Han v Xue
[2024] NZHC 1428
•31 May 2024
IN THE HIGH COURT OF NEW ZEALAND AUCKLAND REGISTRY
I TE KŌTI MATUA O AOTEAROA TĀMAKI MAKAURAU ROHE
CIV-2021-404-1717
[2024] NZHC 1428
UNDER Part 18 of the High Court Rules 2016 IN THE MATTER
of a declaratory order pursuant to the Declaratory Judgments Act 1908
BETWEEN
WENNING HAN
First Plaintiff
YUNYUE ZHU
Second PlaintiffAND
JINXING XUE
Defendant
Hearing: On the papers Appearances:
Mr Wenning Han in person
No appearance by or for Mrs Yunyue Zhu
R J Hollyman KC and J A McMillan for Mr Jinxing XueJudgment:
31 May 2024
JUDGMENT OF GAULT J
(Costs)
This judgment was delivered by me on 31 May 2024 at 4:00 pm pursuant to r 11.5 of the High Court Rules 2016.
Registrar/Deputy Registrar
……………………………………
HAN v XUE [2024] NZHC 1428 [31 May 2024]
[1]This judgment deals with costs in respect of:
(a)the unsuccessful interlocutory application by the first plaintiff (Mr Han) dated 18 October 2023, supported by the second plaintiff (Mrs Zhu, Mr Han’s mother-in-law), seeking orders that this proceeding be consolidated and/or heard together with a second proceeding just filed,1 and that the five-day trial commencing on 19 February 2024 be vacated (the consolidation application); and
(b)Mr Han’s further adjournment application in February 2024 and wasted costs in the proceeding.
Background
[2] In this proceeding commenced in 2021,2 the plaintiffs seek declaratory relief under the Declaratory Judgments Act 1908 that a loan agreement, guarantee and mortgage are unenforceable. These documents were executed in 2018 when a development of 13 terraced houses in Remuera (the development) was at risk of being sold by a mortgagee. The defendant (Mr Xue) has counterclaimed seeking payment.

**Records of locating words and elements:**
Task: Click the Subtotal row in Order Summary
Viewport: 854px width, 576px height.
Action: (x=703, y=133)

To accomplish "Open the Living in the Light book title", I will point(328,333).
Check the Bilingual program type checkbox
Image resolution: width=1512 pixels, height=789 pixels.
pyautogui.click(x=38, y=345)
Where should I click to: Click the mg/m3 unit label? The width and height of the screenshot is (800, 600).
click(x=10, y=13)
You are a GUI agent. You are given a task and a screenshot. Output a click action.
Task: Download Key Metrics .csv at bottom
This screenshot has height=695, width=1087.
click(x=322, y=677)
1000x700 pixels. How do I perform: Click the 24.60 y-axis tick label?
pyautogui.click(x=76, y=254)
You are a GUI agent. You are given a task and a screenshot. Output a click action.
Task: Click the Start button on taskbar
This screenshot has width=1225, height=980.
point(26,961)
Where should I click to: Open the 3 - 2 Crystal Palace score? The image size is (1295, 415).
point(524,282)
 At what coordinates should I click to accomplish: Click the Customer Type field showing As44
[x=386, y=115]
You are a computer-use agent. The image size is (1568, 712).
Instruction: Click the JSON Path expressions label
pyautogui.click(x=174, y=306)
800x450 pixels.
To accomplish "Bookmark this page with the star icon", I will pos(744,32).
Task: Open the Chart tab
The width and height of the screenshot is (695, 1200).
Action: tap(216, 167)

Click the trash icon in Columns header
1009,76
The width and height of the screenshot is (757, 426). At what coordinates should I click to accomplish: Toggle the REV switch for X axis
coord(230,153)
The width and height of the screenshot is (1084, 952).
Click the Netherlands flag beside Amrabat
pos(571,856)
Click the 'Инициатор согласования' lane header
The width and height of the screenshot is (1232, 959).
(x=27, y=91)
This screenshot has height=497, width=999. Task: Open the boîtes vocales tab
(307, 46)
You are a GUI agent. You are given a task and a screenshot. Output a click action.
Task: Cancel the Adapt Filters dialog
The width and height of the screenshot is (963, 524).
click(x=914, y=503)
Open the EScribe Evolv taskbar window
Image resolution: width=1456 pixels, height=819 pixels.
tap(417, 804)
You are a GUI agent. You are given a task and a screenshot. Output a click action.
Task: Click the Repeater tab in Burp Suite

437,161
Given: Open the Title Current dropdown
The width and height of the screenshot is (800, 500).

**GIVEN INSTRUCTION:** Update the costs judgment, starting at "Registrar/Deputy Registrar" and ending after "in the proceeding.", so that "consolidation application" is replaced by "combined hearing application". The entries are not needed.

**WRITTEN RESPONSE:**
Registrar/Deputy Registrar
……………………………………
HAN v XUE [2024] NZHC 1428 [31 May 2024]
[1]This judgment deals with costs in respect of:
(a)the unsuccessful interlocutory application by the first plaintiff (Mr Han) dated 18 October 2023, supported by the second plaintiff (Mrs Zhu, Mr Han’s mother-in-law), seeking orders that this proceeding be consolidated and/or heard together with a second proceeding just filed,1 and that the five-day trial commencing on 19 February 2024 be vacated (the combined hearing application); and
(b)Mr Han’s further adjournment application in February 2024 and wasted costs in the proceeding.